If you settle a debt with a creditor for less than the amount owed, you may also have cancellation of debt income. Most creditors will report the cancellation of any debt exceeding $600. If you wind up paying the taxes on the balance of such a debt, your actual amount saved may be diminished significantly. In addition, many taxpayers forget to declare the cancellation of debt income when their returns are initially filed. An amended return may have to be filed once the taxpayer is notified that their refund has been adjusted to account for the cancelled debt.
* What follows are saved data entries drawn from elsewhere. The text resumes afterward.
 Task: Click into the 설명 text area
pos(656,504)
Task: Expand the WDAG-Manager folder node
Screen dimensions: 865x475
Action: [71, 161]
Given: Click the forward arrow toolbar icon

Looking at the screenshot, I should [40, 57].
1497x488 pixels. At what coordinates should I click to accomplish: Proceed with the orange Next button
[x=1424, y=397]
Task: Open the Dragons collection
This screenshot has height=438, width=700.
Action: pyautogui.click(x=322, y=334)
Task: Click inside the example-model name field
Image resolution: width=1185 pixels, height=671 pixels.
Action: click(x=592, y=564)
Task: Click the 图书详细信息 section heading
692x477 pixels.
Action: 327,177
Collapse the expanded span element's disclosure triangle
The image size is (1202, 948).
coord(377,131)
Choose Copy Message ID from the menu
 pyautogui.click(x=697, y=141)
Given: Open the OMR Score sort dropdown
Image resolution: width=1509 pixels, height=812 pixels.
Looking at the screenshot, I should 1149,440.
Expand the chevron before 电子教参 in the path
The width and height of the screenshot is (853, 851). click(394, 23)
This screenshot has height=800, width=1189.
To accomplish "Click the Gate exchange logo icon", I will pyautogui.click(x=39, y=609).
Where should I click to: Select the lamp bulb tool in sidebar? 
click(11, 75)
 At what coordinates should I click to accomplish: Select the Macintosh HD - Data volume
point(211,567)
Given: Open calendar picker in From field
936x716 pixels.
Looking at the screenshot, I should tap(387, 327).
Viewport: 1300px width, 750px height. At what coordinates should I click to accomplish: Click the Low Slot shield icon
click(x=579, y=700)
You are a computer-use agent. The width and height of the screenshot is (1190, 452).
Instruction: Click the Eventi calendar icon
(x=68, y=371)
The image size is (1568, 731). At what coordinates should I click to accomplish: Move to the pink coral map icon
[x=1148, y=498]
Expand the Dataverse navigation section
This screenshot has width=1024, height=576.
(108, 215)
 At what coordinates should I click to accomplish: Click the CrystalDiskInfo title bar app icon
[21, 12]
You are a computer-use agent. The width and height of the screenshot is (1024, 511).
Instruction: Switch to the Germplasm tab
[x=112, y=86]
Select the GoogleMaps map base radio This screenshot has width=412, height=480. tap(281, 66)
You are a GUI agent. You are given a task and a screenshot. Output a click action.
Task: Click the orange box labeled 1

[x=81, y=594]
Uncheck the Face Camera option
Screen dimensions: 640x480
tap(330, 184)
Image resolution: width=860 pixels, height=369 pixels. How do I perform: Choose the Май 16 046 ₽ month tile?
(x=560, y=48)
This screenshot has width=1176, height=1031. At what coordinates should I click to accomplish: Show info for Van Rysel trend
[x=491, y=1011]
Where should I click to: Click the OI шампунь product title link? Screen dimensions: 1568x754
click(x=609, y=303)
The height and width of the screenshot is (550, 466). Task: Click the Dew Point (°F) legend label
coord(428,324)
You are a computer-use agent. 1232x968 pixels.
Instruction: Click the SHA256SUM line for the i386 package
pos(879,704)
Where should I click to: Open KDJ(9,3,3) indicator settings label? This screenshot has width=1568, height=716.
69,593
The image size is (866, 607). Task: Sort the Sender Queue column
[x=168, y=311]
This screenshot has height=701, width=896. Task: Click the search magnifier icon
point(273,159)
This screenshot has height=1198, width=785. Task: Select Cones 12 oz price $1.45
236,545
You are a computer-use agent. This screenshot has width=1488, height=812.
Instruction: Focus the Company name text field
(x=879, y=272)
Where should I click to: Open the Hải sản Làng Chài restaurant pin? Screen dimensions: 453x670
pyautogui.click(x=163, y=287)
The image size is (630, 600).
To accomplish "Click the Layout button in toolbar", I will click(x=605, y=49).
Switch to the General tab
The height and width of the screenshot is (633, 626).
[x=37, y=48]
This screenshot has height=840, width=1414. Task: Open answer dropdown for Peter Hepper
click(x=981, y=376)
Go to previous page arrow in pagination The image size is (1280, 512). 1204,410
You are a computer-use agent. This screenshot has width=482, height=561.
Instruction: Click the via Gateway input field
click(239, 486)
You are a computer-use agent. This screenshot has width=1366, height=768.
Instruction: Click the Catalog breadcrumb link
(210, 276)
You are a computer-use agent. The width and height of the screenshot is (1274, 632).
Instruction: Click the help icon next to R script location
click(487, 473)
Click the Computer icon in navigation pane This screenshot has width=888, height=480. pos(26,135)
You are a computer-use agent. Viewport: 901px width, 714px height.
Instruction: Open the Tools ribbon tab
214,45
A debt that has been discharged in a bankruptcy case does not create cancellation of debt income, because the debt is not voluntary cancelled by the lender/creditor. Instead, a “discharge order” is entered which prohibits the creditor from collecting the debt. As a result, there is no “taxable event”, and the bankrupt debtor will not have to worry about being assessed taxes for the various debts that were included in their bankruptcy case. However, timing is essential, because if a creditor cancels the debt prior to a bankruptcy being filed, the debt cannot be discharged for income tax purposes. While there may be other exceptions to taxation of such income under the Internal Revenue Code, there would be no protection from the Bankruptcy Code.
Many home lenders have been pressured by the federal government to work with homeowners, and write down a certain amount of mortgage debt. Unfortunately, the unintended consequence of this pressure is that the mortgage companies will cancel debt that is already noncollectable, in an attempt to satisfy the regulatory criteria. As a result, the issuance of 1099-C forms for such debt has become more commonplace, and many tax payers are shocked when they receive their tax bill, after mistakenly believing that their liability on such a debt had been written off without any other consequences. If you believe that you may owe a significant amount of debt that is not in an active collection status, it would probably still be wise to consult a bankruptcy attorney. Most local bankruptcy attorneys offer a free consultation, and can advise you as to how a bankruptcy case may protect you from unexpected income tax liability.
This article is not be to use as a reference for accounting purposes. Speak with your tax professional about how you may be affected by cancellation of debt income.
Do not confuse “charge off” with “write off”! A lender may “charge off” the debt meaning that they will no longer collect it. However, they may still assign or transfer the debt to a collection agency. On the other hand, the term “write off” generally means that nobody will collect the debt.